Monitoring and detection
Appropriate security monitoring systems and process should be implemented to facilitate monitoring of security events and timely detection.
Attacks on systems and networks should be detected timely.
Mechanism to monitor capacity utilization should be implemented.
Response and recover
Response and recover plan of the portfolio Manager should aim at the timely restoration of the system affected by incidents of cyber-attacks.
RTO and RPO of the systems should not be more than 4 hrs and 30 mins, respectively.
Suitable periodic drills to test the adequacy and effectiveness of the response and recovery plan should be conducted.
If Cyber-attacks, threats, cyber-incidents, and breaches are experienced then it should be reported to SEBI within 6 hours of noticing/detecting the incident.
Security awareness training programs comprising the information security policies and standards should be conducted.
The training programs should be reviewed and updated as per the current and relevant standards.
Systems audits by an independent CISA/CISM qualified or CERT-IN empaneled auditor, should be conducted on an annual basis.
Vendor or services providers
Ownership of those outsourced activities lies primarily with portfolio manager.
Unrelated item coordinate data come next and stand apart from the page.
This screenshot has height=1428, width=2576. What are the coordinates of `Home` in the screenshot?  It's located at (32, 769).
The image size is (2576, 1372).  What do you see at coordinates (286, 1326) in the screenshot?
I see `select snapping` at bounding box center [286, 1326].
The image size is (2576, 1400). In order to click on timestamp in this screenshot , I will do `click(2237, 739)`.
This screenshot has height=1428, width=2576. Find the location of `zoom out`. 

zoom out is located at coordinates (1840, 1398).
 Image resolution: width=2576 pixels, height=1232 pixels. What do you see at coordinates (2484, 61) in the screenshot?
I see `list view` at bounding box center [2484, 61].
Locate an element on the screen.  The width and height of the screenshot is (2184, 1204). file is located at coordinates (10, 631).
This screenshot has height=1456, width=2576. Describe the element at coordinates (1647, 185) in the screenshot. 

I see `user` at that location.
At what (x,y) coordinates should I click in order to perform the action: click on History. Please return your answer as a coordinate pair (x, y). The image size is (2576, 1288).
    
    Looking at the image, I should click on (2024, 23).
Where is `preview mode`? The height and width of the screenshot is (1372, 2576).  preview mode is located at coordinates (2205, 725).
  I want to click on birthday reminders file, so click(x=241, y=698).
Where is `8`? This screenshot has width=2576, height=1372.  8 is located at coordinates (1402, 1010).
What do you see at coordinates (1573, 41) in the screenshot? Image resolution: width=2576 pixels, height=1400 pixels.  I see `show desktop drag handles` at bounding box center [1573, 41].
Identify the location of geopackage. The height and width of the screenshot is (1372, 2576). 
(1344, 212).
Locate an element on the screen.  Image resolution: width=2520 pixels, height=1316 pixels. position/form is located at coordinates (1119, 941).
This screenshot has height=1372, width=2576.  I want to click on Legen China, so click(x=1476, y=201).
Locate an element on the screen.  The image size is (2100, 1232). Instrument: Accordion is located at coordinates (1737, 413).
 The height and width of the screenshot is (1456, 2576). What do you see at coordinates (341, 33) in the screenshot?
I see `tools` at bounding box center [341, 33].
Portfolio manager should have an appropriate monitoring mechanism through a clearly defined framework to ensure that all the requirements as specified in this circular is complied with.
In conclusion, the Securities and Exchange Board of India (SEBI) has issued a circular requiring portfolio manager with assets under management of INR 3000 crore or more under discretionary and non-discretionary portfolio management services to comply with the provisions of Cyber Security and Cyber Resilience. Portfolio managers play a crucial role in managing investment portfolios on behalf of clients, and their goal is to maximize returns while minimizing risk by diversifying the portfolio across various asset classes. Discretionary portfolio management is where the portfolio manager has full authority to buy and sell securities on behalf of the client without needing their approval for each transaction. Non-discretionary portfolio management service, on the other hand, is a type of investment management service where the portfolio manager makes investment recommendations to the client, but the client retains ultimate decision-making authority for each transaction.
The circular emphasizes the need for a strong cybersecurity and cyber resilience framework to safeguard data integrity and prevent privacy breaches, given the rapid advancement of technology in the securities market. The circular also provides guidelines for portfolio managers to articulate a comprehensive cybersecurity and cyber resilience policy document based on the guidelines listed in the annexure. The key pointers from the annexure include governance, identification, access control, network security management, and security of data. The circular will be effective from 1st October 2023.
In summary, the circular is a significant step in ensuring that portfolio managers have a robust cybersecurity and cyber resilience framework in place to manage their clients' investment portfolios. The guidelines provided in the annexure will help portfolio managers to identify and classify critical assets, establish strong access controls, implement network security management, and ensure the security of data. By complying with the provisions of Cyber Security and Cyber Resilience, portfolio managers can provide essential services and perform critical functions in the securities market while minimizing risks and maximizing returns.